A síndrome do olho de gato é às vezes chamada de tetrassomia parcial 22 ou síndrome de Schmid-Fraccaro na comunidade médica. Os primeiros sinais são perceptíveis ao nascimento e são caracterizados pelos seguintes sintomas:

• ausência de ânus, testículos não descidos (criptorquidia), subdesenvolvimento ou ausência do útero, hérnias umbilicais ou inguinais, doença de Hirschsprung, megacólon;
• ausência de uma seção da íris em um ou ambos os lados;
• queda dos cantos externos das fendas palpebrais, olhos puxados, epicanto, hipertelorismo ocular, estrabismo, microftalmia unilateral, ausência da íris (aniridia), coloboma, catarata;
• saliências ou depressões na superfície anterior das aurículas, ausência (atresia) do canal auditivo externo, perda auditiva condutiva;
• defeitos da válvula cardíaca (tetralogia de Fallot, comunicação interventricular, estenose da artéria pulmonar, hipertrofia ventricular direita);
• defeitos de desenvolvimento do sistema urinário, insuficiência renal, hipoplasia e/ou agenesia renal unilateral ou bilateral, hidronefrose, displasia cística;
• baixa estatura;
• curvatura da coluna, subdesenvolvimento do sistema esquelético, escoliose, fusão anormal de alguns ossos da coluna (fusões vertebrais), aplasia radial, sinostose de certas costelas, luxação do quadril, ausência de alguns dedos;
• retardo mental (nem sempre, mas na grande maioria dos casos);
• subdesenvolvimento do maxilar inferior, lábio leporino;
• tendência à formação de hérnias;
• fenda palatina;
• outros defeitos de desenvolvimento, como anomalias vasculares, hemivértebras, etc.

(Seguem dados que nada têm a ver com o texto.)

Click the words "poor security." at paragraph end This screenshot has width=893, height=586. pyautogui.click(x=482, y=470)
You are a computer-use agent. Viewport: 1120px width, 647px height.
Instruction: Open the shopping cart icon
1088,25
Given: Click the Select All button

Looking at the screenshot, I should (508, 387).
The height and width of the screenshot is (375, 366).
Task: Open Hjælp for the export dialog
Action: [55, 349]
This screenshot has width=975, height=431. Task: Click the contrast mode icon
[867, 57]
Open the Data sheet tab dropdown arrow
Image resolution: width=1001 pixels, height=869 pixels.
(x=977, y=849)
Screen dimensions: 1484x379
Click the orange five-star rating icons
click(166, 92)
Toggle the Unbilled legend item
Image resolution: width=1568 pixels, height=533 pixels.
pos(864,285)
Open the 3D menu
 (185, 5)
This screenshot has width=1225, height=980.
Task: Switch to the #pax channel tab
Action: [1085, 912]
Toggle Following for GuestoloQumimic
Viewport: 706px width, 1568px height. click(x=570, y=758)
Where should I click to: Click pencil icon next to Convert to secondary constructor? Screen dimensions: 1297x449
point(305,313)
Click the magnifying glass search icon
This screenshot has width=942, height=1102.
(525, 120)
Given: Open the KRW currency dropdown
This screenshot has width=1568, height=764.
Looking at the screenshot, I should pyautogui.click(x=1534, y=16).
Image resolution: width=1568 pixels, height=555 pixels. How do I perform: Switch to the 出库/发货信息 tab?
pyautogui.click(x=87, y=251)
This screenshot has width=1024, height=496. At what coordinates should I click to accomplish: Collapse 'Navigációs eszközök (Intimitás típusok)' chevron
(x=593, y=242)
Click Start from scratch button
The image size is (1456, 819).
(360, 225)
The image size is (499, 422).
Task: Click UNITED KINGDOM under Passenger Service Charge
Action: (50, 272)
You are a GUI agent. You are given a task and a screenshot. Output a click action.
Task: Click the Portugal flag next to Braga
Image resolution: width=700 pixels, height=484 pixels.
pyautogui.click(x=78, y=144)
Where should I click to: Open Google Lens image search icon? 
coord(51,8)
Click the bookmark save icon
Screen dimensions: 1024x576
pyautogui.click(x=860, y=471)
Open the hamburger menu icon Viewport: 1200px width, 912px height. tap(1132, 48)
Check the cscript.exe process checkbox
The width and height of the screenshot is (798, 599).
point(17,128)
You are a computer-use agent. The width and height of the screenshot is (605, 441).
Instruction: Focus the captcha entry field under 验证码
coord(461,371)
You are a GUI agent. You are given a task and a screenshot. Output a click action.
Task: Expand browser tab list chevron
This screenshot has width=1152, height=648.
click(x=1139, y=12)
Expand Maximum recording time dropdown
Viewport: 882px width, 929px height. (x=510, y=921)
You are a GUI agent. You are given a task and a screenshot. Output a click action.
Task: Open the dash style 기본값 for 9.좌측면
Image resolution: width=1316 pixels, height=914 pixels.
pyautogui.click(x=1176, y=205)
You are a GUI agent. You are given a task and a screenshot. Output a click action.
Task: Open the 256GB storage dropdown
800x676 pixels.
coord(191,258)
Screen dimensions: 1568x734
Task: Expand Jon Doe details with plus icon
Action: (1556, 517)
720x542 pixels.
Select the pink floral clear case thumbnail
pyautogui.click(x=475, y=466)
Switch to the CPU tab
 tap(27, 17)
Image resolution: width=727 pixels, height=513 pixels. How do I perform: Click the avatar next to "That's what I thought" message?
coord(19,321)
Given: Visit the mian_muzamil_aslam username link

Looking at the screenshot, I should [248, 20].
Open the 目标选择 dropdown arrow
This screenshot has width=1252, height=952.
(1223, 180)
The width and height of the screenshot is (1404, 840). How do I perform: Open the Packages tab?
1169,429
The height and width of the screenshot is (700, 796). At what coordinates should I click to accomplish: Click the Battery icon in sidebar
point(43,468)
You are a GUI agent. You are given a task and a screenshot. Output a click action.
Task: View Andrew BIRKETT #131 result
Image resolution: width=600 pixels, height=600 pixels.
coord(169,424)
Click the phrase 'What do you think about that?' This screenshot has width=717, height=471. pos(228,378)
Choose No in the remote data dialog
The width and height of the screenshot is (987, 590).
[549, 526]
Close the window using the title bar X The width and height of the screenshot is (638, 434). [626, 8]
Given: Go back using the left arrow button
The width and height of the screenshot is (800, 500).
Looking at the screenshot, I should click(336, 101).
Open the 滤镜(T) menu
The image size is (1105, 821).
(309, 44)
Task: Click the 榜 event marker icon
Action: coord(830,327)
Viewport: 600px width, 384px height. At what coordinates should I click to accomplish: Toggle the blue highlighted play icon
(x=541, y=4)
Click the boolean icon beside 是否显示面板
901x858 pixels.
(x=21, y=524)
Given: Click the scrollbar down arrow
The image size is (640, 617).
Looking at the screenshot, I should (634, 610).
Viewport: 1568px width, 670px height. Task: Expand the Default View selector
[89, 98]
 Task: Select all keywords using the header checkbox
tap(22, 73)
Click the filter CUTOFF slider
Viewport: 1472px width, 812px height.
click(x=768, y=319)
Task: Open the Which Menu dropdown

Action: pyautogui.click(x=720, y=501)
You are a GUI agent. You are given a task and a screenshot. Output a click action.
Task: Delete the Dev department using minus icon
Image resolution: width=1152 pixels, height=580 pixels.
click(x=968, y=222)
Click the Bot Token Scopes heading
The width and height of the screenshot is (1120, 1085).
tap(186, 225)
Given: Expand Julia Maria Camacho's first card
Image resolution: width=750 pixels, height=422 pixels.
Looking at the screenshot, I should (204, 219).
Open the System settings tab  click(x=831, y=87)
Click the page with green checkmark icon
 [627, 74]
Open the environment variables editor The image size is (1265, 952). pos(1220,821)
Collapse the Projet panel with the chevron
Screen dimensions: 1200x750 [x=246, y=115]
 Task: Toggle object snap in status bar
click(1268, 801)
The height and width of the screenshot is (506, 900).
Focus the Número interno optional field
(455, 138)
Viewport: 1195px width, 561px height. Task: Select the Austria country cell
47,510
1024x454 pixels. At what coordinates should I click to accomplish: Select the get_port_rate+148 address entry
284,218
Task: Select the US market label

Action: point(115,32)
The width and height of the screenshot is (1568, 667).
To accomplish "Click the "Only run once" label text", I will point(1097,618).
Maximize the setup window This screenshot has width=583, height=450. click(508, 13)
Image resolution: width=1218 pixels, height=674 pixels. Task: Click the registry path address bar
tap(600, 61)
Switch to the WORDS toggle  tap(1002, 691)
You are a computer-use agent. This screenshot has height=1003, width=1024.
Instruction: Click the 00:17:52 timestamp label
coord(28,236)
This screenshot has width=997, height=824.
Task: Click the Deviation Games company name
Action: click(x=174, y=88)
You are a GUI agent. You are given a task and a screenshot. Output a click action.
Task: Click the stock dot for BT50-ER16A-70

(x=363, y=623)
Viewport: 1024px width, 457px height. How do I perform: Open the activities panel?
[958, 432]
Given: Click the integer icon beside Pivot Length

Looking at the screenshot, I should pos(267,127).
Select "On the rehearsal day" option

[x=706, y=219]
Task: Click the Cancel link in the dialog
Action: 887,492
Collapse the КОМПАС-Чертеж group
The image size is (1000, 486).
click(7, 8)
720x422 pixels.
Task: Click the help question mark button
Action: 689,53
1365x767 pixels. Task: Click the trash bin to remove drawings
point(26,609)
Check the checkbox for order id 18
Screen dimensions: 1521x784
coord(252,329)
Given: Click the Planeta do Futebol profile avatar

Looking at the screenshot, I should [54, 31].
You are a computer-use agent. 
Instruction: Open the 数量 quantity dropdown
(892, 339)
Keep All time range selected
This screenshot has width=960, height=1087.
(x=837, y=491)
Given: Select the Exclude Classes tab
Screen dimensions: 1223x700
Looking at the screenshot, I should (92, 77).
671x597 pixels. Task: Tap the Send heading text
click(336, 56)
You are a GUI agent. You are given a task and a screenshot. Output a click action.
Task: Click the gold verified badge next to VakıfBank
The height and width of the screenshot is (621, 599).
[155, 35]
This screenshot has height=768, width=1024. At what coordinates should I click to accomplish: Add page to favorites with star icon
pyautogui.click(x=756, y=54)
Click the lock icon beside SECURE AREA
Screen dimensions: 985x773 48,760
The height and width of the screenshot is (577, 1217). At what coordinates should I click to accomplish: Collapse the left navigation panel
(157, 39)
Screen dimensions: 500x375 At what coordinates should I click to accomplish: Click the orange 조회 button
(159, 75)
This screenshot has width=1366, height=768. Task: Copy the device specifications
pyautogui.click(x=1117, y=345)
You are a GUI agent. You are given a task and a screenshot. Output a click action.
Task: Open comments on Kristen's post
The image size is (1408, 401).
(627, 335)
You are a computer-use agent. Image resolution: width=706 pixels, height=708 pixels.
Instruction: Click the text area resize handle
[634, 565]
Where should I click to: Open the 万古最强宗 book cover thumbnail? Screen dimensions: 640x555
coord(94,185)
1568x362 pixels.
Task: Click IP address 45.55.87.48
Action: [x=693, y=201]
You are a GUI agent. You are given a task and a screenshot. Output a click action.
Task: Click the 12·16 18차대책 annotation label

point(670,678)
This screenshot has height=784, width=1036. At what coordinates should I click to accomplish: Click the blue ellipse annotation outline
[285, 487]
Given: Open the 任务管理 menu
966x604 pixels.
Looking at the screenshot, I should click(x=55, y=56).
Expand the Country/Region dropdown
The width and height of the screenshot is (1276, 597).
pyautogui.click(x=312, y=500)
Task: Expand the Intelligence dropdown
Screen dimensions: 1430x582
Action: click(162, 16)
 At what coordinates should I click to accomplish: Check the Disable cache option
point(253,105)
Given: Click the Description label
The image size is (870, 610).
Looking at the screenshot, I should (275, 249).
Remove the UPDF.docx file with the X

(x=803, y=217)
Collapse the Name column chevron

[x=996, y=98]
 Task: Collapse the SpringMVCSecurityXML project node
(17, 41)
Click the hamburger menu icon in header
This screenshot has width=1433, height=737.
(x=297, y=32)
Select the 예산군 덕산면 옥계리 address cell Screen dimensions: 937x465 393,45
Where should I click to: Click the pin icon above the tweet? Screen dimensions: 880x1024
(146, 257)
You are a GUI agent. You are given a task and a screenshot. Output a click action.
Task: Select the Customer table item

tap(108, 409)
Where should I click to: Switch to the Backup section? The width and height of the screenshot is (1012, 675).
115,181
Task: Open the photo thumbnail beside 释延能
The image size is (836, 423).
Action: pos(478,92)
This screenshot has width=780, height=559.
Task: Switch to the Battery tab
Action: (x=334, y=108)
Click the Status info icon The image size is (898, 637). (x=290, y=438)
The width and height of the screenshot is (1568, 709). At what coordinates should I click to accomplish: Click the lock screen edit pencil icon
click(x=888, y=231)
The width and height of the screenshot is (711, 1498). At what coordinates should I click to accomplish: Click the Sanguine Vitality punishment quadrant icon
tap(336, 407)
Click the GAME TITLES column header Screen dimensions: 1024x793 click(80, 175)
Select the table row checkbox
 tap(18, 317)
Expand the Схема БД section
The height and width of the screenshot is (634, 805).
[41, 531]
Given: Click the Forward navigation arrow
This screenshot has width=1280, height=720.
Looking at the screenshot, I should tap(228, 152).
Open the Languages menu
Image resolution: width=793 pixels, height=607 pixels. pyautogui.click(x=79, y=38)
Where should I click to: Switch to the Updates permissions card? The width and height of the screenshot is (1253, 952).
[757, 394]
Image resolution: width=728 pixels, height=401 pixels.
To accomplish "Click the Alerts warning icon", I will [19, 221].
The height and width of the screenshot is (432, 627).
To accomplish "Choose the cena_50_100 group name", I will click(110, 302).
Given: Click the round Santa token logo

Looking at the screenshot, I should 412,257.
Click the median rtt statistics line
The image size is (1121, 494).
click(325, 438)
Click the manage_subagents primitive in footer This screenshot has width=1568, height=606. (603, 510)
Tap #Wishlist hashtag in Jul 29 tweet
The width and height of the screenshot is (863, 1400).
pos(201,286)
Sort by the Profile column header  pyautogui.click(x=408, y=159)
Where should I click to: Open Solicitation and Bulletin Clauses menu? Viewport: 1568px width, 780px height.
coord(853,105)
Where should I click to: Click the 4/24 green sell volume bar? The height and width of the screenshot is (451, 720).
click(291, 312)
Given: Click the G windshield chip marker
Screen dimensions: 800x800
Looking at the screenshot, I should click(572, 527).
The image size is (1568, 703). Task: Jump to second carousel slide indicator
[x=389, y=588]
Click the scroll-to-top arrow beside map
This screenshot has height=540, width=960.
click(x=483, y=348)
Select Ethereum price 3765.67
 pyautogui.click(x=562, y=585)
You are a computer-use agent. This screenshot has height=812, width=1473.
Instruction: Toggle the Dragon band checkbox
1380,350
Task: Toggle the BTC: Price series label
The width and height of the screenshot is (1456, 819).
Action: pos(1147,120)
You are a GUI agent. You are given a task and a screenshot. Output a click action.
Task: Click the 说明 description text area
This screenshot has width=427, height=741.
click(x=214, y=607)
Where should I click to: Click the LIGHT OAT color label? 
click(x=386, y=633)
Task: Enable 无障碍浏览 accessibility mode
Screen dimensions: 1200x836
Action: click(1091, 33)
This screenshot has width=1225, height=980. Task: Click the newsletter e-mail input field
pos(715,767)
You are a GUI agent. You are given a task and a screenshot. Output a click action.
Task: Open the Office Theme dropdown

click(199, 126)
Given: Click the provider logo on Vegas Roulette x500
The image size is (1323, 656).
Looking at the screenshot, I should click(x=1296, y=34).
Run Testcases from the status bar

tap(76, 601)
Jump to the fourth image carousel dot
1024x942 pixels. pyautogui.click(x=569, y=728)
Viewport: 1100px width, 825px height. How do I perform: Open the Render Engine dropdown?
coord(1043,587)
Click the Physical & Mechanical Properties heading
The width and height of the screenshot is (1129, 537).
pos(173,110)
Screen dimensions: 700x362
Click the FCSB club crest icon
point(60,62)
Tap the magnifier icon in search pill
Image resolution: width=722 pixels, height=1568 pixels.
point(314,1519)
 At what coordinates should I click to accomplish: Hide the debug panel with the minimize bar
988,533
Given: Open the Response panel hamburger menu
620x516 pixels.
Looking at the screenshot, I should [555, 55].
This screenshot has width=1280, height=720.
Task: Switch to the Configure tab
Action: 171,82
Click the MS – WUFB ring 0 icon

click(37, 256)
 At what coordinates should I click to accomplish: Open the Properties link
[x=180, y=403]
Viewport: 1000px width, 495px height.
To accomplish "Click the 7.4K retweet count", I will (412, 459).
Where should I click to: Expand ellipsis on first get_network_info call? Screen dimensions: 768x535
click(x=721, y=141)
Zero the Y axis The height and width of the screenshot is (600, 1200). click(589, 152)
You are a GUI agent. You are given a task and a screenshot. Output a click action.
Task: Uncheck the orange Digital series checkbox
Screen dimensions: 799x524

Síndrome do olho de gato na morte

A síndrome do olho de gato, como doença hereditária, é frequentemente confundida com o chamado efeito, ou sintoma, da "pupila de gato" – um dos primeiros e óbvios sinais do processo irreversível de morte celular – a morte biológica de uma pessoa. A essência desse efeito é que, com uma leve pressão em ambos os lados do globo ocular de uma pessoa falecida, a pupila se torna oval (ligeiramente alongada, como a de um gato). Se a pessoa estiver viva, o formato da pupila não muda e permanece redondo: isso ocorre devido ao tônus dos músculos que a sustentam, bem como à pressão intraocular persistente.

Após a morte de uma pessoa, o sistema nervoso central para de funcionar, os músculos relaxam e a pressão arterial cai devido à interrupção do fluxo sanguíneo. Como resultado, a pressão intraocular cai drasticamente.

O sintoma da pupila do gato pode ser observado já 10 minutos após o momento da morte biológica do organismo.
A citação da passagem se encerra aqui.